*** Record extracts ***

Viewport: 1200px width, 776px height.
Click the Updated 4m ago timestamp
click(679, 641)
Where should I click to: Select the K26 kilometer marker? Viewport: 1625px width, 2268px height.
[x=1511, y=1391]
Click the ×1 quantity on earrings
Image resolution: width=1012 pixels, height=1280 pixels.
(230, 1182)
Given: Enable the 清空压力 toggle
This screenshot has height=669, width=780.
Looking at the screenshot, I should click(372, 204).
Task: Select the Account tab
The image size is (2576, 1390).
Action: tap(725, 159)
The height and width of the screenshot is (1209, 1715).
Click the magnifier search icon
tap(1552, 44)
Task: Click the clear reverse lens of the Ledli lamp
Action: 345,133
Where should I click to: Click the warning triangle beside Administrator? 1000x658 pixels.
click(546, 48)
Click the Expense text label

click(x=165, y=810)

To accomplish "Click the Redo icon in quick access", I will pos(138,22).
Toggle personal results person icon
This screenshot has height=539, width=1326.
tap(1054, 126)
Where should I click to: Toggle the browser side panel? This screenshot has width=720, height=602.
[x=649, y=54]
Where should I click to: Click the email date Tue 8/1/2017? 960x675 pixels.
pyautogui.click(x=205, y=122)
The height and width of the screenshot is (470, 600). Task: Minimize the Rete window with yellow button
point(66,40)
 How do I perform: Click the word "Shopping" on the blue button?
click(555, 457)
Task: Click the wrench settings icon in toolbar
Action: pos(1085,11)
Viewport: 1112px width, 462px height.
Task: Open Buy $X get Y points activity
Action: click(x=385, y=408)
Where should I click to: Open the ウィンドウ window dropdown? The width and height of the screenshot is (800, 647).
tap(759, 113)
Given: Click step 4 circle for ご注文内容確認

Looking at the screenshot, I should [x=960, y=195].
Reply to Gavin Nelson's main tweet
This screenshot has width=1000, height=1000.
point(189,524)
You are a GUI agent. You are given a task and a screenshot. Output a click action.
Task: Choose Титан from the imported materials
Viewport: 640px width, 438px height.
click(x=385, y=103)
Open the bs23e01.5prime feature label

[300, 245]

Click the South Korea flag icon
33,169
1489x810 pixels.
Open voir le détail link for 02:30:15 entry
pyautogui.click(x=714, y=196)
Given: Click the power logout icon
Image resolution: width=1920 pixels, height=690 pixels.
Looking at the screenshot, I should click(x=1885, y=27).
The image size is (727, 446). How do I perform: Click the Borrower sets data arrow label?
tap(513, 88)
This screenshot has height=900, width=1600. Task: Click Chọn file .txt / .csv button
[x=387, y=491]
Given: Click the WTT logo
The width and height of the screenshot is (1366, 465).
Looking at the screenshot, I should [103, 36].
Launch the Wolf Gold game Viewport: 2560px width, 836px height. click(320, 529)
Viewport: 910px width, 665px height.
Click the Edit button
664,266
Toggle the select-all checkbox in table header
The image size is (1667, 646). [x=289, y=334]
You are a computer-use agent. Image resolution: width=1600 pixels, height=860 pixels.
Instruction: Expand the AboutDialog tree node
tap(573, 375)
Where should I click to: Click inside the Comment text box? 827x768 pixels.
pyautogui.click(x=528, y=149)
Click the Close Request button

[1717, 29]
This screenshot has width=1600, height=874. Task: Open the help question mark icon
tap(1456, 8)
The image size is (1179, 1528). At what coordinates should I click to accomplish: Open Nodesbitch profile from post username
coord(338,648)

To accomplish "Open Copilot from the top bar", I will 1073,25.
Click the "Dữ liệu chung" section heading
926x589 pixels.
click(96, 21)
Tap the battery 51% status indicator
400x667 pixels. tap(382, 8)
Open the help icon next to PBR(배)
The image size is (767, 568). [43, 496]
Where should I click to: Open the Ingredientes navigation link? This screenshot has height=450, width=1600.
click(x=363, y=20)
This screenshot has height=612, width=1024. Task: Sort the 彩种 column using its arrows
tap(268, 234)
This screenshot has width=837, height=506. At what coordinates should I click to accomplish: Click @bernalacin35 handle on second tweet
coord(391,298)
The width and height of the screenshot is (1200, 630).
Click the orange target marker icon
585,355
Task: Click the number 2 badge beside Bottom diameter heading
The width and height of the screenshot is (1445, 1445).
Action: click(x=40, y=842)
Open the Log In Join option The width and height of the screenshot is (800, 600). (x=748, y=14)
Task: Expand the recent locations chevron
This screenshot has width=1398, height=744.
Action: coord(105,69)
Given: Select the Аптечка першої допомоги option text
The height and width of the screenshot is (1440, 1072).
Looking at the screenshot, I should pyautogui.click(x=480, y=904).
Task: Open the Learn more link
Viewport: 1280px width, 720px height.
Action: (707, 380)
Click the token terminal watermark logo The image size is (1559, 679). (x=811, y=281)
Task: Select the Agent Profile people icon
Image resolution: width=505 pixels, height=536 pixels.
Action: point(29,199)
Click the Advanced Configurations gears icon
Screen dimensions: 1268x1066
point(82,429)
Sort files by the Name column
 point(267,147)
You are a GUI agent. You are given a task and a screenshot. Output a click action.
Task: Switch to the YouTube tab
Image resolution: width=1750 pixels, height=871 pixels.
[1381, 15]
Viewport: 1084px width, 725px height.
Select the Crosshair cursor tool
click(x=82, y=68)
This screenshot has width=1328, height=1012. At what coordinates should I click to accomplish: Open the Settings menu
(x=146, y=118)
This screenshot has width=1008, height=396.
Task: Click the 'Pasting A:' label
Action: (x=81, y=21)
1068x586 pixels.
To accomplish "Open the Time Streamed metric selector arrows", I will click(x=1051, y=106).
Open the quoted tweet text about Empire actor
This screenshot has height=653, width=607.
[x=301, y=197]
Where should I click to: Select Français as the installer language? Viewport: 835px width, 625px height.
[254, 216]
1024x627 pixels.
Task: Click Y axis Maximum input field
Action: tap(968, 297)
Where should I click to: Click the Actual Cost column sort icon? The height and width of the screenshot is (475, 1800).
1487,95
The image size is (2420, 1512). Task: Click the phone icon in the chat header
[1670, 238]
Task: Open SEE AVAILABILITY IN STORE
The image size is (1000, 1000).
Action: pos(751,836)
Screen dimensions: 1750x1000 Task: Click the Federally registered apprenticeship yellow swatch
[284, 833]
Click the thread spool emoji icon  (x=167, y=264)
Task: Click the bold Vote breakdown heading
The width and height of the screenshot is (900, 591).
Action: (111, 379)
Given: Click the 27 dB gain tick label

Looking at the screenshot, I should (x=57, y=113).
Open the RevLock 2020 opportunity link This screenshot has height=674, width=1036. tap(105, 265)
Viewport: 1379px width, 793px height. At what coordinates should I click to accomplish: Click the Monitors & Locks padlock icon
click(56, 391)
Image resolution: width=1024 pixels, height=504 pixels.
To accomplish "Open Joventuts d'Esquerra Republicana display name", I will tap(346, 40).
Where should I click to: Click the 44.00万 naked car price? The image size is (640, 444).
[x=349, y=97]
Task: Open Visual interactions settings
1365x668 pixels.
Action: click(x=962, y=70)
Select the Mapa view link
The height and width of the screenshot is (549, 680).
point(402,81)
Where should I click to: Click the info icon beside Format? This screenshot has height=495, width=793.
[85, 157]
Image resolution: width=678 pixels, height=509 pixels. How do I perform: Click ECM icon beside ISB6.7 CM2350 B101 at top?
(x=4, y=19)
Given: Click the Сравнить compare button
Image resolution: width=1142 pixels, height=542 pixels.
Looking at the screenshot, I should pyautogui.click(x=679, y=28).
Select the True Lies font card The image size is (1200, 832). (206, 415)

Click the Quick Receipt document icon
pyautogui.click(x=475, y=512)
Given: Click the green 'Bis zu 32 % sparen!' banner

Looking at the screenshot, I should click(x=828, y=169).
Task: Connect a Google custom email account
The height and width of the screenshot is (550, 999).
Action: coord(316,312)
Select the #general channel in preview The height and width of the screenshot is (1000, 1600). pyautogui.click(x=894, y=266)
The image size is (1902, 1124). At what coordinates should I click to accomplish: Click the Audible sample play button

***

▸ **Try it**
Write out exactly the lines above between the line with "The height and width of the screenshot is (549, 680)." and the line with "Given: Click the Сравнить compare button", inclusive, and nothing beyond them.

▸ **The answer**
The height and width of the screenshot is (549, 680).
point(402,81)
Where should I click to: Click the info icon beside Format? This screenshot has height=495, width=793.
[85, 157]
Image resolution: width=678 pixels, height=509 pixels. How do I perform: Click ECM icon beside ISB6.7 CM2350 B101 at top?
(x=4, y=19)
Given: Click the Сравнить compare button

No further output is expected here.